Eglises d'Asie

Les propos malheureux d’un pasteur baptiste sont à l’origine du climat de grande insécurité régnant dans la communauté chrétienne de la Vallée du Cachemire

Publié le 18/03/2010




Devant les marques d’animosité qui se multiplient contre la communauté chrétienne de la Vallée du Cachemire depuis le début du mois d’octobre, les services gouvernementaux se sont vus obligés de renforcer la protection des établissements placés sous la responsabilité de l’Eglise et de demander aux fidèles de restreindre au maximum leurs déplacements. Depuis le 3 octobre, en effet, les diverses confessions chrétiennes de la région sont devenues la cible de manifestations, de protestations et d’attaques violentes. Ce jour-là, la presse régionale avait rapporté dans ses colonnes les propos qui auraient été tenus par un pasteur baptiste américain, le révérend Jerry Falwell, lors d’une émission télévisée. Il aurait affirmé, qu’après avoir lu de nombreux livres écrits par des musulmans et des non-musulmans, il avait été amené à conclure que le prophète Muhammad avait été un “homme violent “un homme de guerre Il aurait même ajouté : “Muhammad est un terroriste.”
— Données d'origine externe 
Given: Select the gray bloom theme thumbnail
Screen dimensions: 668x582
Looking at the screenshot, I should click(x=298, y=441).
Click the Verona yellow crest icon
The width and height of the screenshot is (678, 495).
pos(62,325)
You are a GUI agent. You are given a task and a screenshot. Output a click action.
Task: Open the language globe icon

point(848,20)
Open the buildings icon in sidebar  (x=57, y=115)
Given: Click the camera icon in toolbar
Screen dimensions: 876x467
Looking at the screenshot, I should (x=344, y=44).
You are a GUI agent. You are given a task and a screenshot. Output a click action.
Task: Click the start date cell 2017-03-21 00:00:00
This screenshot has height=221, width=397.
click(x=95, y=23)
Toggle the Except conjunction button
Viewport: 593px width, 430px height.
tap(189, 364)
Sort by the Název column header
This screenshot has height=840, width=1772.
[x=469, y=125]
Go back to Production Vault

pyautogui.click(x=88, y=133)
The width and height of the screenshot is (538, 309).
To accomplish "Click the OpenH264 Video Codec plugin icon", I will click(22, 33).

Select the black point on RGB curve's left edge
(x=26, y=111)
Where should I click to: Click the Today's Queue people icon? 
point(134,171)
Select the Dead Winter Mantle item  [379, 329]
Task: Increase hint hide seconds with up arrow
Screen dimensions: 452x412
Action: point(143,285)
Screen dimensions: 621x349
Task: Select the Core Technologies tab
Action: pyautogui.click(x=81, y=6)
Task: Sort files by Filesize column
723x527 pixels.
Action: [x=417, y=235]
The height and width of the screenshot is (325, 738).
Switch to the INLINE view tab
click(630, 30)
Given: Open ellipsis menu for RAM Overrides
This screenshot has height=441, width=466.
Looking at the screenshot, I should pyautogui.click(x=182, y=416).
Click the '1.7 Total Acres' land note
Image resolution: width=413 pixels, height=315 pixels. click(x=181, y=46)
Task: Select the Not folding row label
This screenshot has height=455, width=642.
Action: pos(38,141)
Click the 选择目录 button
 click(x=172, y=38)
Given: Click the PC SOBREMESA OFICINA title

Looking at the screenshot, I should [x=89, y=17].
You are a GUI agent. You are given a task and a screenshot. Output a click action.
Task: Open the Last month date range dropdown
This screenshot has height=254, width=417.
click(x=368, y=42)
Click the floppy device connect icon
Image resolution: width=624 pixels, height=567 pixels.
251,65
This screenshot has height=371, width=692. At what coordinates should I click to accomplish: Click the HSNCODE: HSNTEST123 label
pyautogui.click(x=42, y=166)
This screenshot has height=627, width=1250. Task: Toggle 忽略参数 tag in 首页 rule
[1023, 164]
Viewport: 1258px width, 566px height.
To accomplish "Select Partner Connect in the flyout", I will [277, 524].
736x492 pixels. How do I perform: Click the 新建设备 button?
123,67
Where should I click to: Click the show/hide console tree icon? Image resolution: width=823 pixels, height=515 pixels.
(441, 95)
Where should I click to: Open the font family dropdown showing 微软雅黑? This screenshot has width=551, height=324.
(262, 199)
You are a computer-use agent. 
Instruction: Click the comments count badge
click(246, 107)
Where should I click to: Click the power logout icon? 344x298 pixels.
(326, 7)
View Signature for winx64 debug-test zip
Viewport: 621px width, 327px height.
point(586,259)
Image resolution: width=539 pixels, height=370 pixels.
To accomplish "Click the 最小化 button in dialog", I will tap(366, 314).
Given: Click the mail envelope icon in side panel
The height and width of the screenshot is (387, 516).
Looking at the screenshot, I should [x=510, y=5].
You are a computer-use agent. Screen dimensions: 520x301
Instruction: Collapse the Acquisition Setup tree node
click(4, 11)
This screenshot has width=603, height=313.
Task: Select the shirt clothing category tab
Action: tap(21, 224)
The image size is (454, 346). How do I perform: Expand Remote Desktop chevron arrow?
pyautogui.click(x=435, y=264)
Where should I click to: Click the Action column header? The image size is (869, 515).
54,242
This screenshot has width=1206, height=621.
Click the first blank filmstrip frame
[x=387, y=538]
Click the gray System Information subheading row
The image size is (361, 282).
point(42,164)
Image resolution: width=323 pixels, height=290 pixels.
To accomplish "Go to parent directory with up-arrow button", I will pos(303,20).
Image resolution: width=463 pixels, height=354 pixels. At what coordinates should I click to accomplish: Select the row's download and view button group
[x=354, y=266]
Dès que cette appréciation publique du prophète par un ministre du culte chrétien est parvenue à la connaissance des milieux musulmans, la tension est très rapidement montée, si bien que, le 6 octobre, lors de la messe célébrée dans l’église de la Sainte famille à Srinagar un cordon de police entourait l’assistance, ce qui a fait dire à l’évêque du lieu, Mgr Peter Celestine Elampassery, que c’était probablement, la première fois, que les chrétiens bénéficiaient d’une telle sécurité. Le 7 octobre, à Srinagar, en guise de protestation contre les propos du pasteur, des groupes de musulmans ont bloqué les rues et obligé les boutiques à fermer leurs portes. A Baramulla, au cour de la vallée de Cachemire, lieu généralement considéré comme le fief des séparatistes musulmans, la police a été obligée de disperser avec des grenades lacrymogènes des protestataires qui avaient entouré l’école Saint Joseph. Les religieuses et les prêtres de cet établissement ont reçu l’ordre de la police de ne pas sortir de chez eux pendant quelques jours. Des unités de l’armée et de la police locale ont été désignées pour garder l’ensemble du complexe catholique où est intégrée cette école, comportant aussi un hôpital. L’école fondée au début du dernier siècle, accueille 2 500 élèves. La session d’examen qui devait avoir lieu prochainement a été remise à une date ultérieure en raison de la tension régnant actuellement. Des consignes de discrétion ont également été données aux militants chrétiens de Srinagar. En outre, il a été demandé aux chrétiens de ne pas emprunter la route menant de Baramulla à Srinagar, la police ayant eu vent de probables attaques sur cette voie de communication.

Cependant, les autorités policières régionales ont fait remarquer que ce n’est pas la première fois que des précautions spéciales sont prises pour assurer la sécurité des établissements d’Eglise. Des mesures de sécurité spéciales avaient été prises, il y a six mois, après l’attaque d’une église chrétienne au Pakistan. Elles avaient été renouvelées en septembre dernier, lorsque l’on avait trouvé dans les vêtements de deux terroristes, venant sans doute du Pakistan et abattus par les militaires indiens, les plans détaillés de l’hôpital et de l’école de Baramulla (1). Cependant de telles mesures avaient été, jusque là, uniquement justifiées par de simples soupçons. Cette fois des groupes musulmans essaient réellement d’assouvir leur soif de vengeance en sabotant des établissements.

Bien que prudents et appliquant scrupuleusement les consignes des autorités, les principaux responsables sont loin d’avoir cédé à la panique. Le P. Jose Vadakkel, supérieur du Collège, se dit confiant, persuadé que la population locale ne cherchera pas à nuire à une école où elle envoie ses enfants. Le prêtre hollandais chargé de l’église de la Sainte Famille, à Srinagar, exprime une confiance comparable. Il fait remarquer que, depuis des années, pas un coup de fusil n’a été tiré contre son église. Les derniers événements violents remontent à l’année 1972, date à laquelle des manifestants avaient brûlé l’église de tous les saints à Srinagar, et à l’année 1967 au cours de laquelle, des manifestants dénonçant l’agression d’Israël contre les Arabes, s’en étaient pris à l’église de la Sainte famille.